Note that the active area on the ESD protection component is quite a bit smaller than an LED. The chip is only about 125 microns across, and it’s off-center in the gap. So it's a challenging target to hit.
It’s not isomorphic, either; Figure 8 shows the effect of elliptical beam axis rotation on the size of the active area. Recall from the microphotograph that the silicon chip is buried deep in a narrow slot between metal electrodes. Solid-state lasers emit an elliptical beam (corrected to circular with optics in more expensive lasers than the ones we have) and the semimajor axis of the elliptical beam pattern interacts with the narrow slot in interesting ways.

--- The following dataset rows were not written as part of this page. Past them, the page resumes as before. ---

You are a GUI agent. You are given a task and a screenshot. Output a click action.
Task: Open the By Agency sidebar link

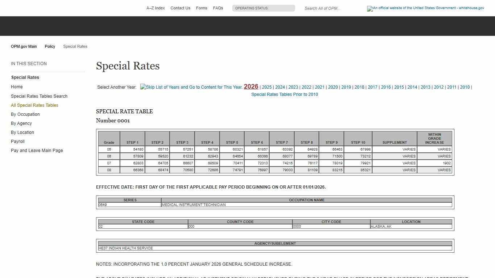(21, 123)
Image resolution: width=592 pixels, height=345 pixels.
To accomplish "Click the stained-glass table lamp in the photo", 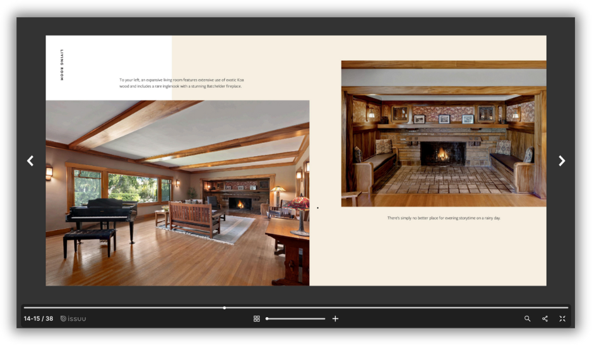I will coord(299,209).
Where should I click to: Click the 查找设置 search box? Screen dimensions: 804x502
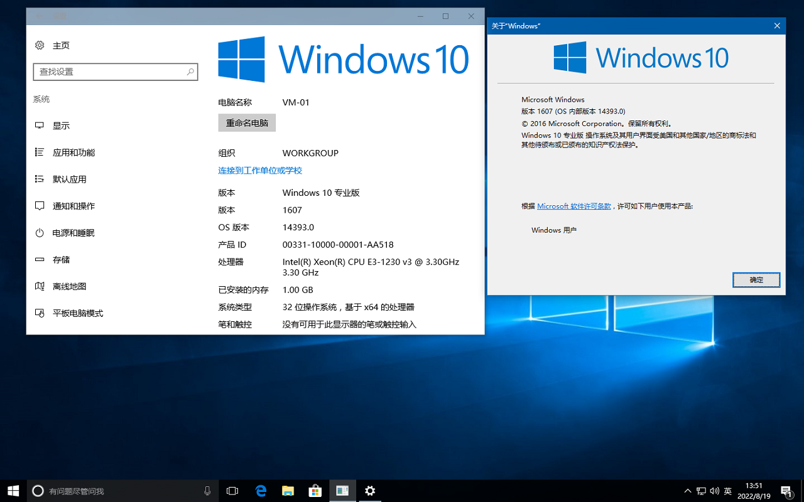tap(116, 72)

By the way, LEDs tend to respond best to short wavelength visible lasers, but we found the most effective laser wavelengths for silicon ESD protection components to be in the invisible infrared, outside visual range. This means the attack is stealthy.
This video shows a working proof of concept, running on a live I2C bus. The controller is trying to write the message NORMAL OPERATION on the display; the laser is trying to write the message PROOF OF CONCEPT. The laser and the bus controller are fighting over the bus, and the laser is generally winning.
Our's is a measurement paper, not a practical attack. It opens a whole new area of reverse side channel analysis, extending the concept of glitching to ranged attack. The bar is set: remote code execution. But what did we overlook? How far away is practicable? Given a 50 W source at 405 nm, if you need to put 5 mW within a 5 mm circle at the target, that gives you 40 dB of link budget, for atmospheric attenuation, refraction through window glass, and angle of incidence.